Dear Member of Parliament,

 

There was some little choice for women in childbirth but now, with the withdrawal of professional indemnity insurance, that choice has been eliminated. The midwifery model of care, recommended by the WHO and supported by research evidence, is under threat.

 

I urge you to intervene with the federal government (which is abdicating its responsibility to the taxpayers of Australia), to act in the interests of public health and human rights and to follow the recommendations in ‘Rocking the Cradle’ 1999.

 

The childbirth issue has enormous implications for women and children’s health, Aboriginal and Torres Strait Islander health, women’s rights, hospital and medicines lack of public scrutiny and audit, the practices of insurance companies, economics and cost to the taxpayers to name a few.  

How women birth has profound effects on society and I refer you to www.birthworks.com/primal health and www.birthpsychology.com/  to peruse studies on the effects of interventionist practices on later life.

 

Hot on the heels of the PI insurance for midwives in Australia, comes the ‘Good Birth Guide’ produced by the Sunday Times July 15th, in conjunction with www.drfoster.co.uk  which informs women so they may demand change in childbirth.

The work during that report may have acted as catalyst for the RCOG to help co-ordinate a national audit to investigate interventionist practices with the aim being new guidelines on caesareans and the use of induction.

 

Hopefully, Australia will do the same thing in the near future – but not without a push I fear.  I can recommend the past regional officer for Women’s and Children’s Health, WHO, Dr.

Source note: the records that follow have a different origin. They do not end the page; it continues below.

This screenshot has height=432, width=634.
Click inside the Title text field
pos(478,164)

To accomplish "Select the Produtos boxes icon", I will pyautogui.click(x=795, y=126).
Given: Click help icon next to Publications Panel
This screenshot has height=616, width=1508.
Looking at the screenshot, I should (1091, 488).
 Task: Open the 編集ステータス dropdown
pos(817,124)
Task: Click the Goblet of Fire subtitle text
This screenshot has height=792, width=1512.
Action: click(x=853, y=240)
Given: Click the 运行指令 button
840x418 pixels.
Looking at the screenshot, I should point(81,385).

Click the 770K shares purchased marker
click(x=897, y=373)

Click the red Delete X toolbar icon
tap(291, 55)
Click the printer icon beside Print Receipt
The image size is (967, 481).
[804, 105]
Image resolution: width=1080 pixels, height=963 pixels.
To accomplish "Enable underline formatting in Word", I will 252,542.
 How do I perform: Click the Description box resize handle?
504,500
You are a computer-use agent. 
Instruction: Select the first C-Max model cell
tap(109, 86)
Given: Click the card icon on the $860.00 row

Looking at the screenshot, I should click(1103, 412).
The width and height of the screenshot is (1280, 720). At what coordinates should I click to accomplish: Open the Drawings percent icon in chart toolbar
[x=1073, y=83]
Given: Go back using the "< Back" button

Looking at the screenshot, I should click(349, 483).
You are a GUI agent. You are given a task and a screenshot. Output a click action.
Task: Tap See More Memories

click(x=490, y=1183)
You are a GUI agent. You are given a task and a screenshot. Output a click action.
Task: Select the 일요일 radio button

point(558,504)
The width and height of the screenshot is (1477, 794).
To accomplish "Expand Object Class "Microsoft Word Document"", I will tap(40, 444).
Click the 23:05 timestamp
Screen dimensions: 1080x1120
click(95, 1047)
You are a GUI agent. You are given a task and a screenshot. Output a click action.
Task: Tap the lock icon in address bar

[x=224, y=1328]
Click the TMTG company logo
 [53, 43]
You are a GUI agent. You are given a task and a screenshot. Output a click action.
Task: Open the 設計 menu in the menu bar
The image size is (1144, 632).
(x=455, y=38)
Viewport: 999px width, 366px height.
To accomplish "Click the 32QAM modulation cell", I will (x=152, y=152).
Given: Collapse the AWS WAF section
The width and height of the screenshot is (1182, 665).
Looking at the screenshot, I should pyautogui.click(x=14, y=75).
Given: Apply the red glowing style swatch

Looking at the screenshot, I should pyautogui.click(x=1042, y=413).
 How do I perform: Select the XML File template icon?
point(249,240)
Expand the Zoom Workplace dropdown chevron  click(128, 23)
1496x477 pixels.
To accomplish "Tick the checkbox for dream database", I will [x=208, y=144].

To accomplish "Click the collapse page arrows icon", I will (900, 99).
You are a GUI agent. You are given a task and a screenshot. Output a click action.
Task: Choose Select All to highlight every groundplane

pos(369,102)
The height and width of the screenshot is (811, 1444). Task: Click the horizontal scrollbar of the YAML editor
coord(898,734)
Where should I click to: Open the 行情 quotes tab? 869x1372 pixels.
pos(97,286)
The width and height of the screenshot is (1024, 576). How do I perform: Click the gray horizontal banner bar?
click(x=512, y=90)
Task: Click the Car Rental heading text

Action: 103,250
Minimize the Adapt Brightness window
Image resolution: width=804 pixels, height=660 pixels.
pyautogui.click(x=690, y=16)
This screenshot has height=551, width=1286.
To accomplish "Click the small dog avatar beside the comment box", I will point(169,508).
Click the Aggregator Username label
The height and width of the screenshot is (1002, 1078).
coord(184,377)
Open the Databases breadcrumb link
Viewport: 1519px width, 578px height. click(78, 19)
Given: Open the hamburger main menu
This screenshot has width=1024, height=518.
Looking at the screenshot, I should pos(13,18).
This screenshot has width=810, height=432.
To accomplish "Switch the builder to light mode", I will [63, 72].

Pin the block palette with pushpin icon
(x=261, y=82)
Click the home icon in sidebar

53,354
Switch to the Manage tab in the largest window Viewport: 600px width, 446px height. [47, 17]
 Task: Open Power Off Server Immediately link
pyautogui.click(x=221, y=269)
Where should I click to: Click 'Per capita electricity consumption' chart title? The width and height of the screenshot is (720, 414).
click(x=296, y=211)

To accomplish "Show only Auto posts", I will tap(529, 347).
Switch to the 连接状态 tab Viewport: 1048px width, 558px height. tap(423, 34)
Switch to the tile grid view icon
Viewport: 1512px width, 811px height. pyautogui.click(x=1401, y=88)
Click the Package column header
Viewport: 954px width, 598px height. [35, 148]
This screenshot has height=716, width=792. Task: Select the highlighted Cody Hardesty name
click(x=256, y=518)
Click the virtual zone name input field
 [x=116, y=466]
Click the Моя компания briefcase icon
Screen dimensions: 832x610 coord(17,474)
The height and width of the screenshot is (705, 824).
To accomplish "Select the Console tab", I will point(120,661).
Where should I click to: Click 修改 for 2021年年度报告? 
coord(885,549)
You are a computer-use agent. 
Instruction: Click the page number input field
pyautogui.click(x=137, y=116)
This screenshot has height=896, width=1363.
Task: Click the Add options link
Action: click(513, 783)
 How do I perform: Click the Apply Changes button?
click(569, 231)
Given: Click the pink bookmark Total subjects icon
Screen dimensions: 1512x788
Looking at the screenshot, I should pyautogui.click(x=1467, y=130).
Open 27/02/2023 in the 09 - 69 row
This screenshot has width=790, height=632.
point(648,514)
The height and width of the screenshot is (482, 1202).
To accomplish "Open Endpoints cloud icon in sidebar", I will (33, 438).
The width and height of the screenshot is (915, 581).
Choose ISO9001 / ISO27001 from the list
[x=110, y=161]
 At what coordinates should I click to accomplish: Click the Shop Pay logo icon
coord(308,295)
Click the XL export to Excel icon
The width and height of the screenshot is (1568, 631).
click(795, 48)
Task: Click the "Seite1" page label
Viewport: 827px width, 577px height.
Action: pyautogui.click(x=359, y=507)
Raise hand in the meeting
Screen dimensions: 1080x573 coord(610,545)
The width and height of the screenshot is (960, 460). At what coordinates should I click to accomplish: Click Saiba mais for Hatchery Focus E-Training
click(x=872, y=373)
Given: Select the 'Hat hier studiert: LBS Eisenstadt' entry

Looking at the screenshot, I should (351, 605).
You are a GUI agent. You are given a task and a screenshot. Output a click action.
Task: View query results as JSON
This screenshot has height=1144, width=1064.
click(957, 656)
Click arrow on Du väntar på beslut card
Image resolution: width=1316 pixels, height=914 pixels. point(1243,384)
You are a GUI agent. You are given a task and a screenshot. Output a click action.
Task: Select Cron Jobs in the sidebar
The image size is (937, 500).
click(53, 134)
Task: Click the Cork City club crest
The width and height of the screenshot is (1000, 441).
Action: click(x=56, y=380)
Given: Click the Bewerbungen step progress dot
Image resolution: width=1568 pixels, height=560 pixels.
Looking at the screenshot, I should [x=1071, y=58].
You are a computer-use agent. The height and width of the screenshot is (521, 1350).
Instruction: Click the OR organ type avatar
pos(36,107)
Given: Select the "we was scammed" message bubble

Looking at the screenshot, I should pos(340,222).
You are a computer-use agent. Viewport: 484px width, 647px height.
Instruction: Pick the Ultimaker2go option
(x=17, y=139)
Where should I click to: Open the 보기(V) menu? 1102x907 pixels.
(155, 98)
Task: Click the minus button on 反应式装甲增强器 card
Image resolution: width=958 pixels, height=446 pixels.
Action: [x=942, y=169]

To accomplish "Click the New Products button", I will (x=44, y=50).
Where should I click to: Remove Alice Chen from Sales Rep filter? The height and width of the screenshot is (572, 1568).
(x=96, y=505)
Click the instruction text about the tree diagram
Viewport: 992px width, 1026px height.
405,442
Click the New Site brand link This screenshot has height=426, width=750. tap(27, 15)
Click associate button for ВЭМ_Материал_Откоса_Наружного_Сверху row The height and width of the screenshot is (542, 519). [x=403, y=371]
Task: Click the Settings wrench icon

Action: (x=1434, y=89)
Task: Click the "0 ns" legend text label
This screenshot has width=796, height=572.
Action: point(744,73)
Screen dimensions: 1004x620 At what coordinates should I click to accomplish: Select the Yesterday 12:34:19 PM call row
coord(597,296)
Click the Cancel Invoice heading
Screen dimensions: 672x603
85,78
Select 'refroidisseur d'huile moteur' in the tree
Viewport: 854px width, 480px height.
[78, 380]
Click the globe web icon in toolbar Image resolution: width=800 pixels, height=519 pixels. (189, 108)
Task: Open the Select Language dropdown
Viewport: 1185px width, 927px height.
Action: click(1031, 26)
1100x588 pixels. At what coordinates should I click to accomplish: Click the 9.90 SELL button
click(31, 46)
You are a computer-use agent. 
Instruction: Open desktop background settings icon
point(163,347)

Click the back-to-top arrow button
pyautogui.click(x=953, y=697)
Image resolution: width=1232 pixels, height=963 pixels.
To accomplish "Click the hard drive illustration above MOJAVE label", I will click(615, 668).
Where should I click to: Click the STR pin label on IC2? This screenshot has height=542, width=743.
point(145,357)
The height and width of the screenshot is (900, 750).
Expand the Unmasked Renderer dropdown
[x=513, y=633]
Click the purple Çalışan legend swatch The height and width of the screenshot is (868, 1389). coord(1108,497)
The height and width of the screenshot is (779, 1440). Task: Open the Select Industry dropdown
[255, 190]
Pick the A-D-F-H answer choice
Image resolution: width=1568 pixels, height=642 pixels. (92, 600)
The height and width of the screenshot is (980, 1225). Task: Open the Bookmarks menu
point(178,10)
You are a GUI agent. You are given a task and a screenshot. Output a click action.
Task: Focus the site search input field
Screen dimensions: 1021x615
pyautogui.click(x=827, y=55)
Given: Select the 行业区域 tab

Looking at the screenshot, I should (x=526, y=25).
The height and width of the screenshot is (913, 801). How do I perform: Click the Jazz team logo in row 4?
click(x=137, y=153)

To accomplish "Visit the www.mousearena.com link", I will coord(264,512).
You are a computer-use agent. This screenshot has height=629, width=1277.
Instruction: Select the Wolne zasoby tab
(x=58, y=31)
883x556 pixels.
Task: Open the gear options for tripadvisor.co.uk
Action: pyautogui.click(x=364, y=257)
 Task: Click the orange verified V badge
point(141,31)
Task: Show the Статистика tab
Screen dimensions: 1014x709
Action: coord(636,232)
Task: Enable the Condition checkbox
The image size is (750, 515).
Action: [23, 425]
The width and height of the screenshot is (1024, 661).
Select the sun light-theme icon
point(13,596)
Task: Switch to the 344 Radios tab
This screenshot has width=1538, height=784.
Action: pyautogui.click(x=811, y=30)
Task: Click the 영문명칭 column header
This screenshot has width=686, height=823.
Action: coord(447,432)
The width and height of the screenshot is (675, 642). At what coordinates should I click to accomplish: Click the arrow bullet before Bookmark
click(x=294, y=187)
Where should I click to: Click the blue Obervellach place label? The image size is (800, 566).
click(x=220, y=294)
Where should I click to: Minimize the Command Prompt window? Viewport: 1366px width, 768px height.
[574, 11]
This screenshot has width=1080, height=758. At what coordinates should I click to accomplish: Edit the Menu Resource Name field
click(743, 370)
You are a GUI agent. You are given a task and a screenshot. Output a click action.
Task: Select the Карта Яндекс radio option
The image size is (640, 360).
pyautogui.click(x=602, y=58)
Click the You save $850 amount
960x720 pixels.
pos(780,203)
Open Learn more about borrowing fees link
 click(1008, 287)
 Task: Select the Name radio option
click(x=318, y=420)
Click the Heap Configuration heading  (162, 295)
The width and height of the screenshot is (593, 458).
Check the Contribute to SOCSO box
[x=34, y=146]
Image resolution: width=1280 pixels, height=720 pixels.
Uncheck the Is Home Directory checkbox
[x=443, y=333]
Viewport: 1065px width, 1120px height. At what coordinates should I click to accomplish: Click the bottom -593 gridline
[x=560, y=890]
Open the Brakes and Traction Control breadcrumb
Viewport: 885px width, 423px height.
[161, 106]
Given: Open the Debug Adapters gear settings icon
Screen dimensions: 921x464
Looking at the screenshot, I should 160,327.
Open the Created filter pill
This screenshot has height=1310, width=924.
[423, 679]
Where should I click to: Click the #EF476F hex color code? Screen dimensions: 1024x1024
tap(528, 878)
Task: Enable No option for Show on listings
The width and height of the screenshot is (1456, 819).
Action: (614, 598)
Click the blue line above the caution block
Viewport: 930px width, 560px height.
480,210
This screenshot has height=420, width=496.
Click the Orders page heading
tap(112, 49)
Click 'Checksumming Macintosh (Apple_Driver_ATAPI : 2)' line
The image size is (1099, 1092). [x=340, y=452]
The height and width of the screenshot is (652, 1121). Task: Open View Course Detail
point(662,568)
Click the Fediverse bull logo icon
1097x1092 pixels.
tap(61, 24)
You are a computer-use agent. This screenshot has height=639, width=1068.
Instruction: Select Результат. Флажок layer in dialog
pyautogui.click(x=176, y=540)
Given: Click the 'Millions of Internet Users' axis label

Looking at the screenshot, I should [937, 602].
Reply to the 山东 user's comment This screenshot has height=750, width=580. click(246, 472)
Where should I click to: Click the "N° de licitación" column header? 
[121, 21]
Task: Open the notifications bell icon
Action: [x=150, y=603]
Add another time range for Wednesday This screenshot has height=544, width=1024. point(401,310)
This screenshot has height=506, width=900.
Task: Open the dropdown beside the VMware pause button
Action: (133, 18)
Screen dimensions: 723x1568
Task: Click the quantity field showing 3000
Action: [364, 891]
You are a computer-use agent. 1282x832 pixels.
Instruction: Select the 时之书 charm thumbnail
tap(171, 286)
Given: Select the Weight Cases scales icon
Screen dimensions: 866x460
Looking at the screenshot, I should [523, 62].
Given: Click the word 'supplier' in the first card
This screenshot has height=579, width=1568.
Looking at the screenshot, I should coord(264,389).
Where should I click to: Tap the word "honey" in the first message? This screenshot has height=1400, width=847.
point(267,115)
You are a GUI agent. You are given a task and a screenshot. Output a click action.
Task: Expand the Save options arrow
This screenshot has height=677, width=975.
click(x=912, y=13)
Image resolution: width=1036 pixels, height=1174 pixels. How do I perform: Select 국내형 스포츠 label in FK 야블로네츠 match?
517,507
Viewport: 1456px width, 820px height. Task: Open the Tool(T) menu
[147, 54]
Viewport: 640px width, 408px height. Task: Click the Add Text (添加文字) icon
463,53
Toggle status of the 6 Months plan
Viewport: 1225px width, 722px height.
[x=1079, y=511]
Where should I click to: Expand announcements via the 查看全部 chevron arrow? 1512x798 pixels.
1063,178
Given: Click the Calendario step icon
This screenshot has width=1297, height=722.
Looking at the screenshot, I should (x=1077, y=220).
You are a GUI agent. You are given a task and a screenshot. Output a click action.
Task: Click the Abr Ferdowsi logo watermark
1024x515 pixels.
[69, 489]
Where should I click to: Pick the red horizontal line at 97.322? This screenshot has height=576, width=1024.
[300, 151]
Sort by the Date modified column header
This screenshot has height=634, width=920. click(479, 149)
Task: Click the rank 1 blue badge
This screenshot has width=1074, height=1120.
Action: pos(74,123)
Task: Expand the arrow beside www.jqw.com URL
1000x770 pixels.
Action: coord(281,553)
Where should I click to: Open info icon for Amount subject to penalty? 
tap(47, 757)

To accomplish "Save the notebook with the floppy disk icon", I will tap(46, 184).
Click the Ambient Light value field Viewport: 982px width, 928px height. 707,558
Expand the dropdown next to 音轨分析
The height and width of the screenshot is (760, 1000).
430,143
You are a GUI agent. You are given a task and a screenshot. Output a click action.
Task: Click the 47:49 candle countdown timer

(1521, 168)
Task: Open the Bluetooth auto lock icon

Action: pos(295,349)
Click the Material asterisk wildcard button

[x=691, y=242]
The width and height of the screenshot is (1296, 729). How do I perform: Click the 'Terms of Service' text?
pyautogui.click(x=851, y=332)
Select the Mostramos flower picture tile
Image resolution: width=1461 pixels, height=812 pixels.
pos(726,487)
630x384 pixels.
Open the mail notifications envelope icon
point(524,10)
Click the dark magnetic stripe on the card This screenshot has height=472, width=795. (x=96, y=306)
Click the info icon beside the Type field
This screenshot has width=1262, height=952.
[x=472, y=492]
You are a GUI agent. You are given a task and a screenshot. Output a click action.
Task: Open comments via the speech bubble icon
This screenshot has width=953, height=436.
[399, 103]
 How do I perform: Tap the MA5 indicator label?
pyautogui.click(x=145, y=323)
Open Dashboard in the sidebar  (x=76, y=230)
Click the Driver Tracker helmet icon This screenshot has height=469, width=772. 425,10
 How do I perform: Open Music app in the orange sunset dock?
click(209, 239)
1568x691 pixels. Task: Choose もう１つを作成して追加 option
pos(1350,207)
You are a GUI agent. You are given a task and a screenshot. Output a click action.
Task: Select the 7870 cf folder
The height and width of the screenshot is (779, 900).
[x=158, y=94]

Marsden Wagner (author of ‘Pursuing the Birth Machine’ the search for appropriate birth technology) to research all hospitals in Australia as drfoster did in the U.K. [EMAIL PROTECTED]  with the aim of publishing Australia’s Good Birth Guide. 

 

Please push hard for legislation to

 

1.        recognize midwives as the primary care giver for normal pregnancy and birth.

2.        PI insurance or no-fault clause like that operating in New Zealand to allow midwives to practice for the benefit of women and their babies.   Also, for obstetricians to be enabled to support midwives when required in their practice without fear of litigation and to obviate some of the need for interventionist practices.

3.        Require hospitals to accept admitting and visiting rights for midwives.

4.        Funding for home birth should women choose this option.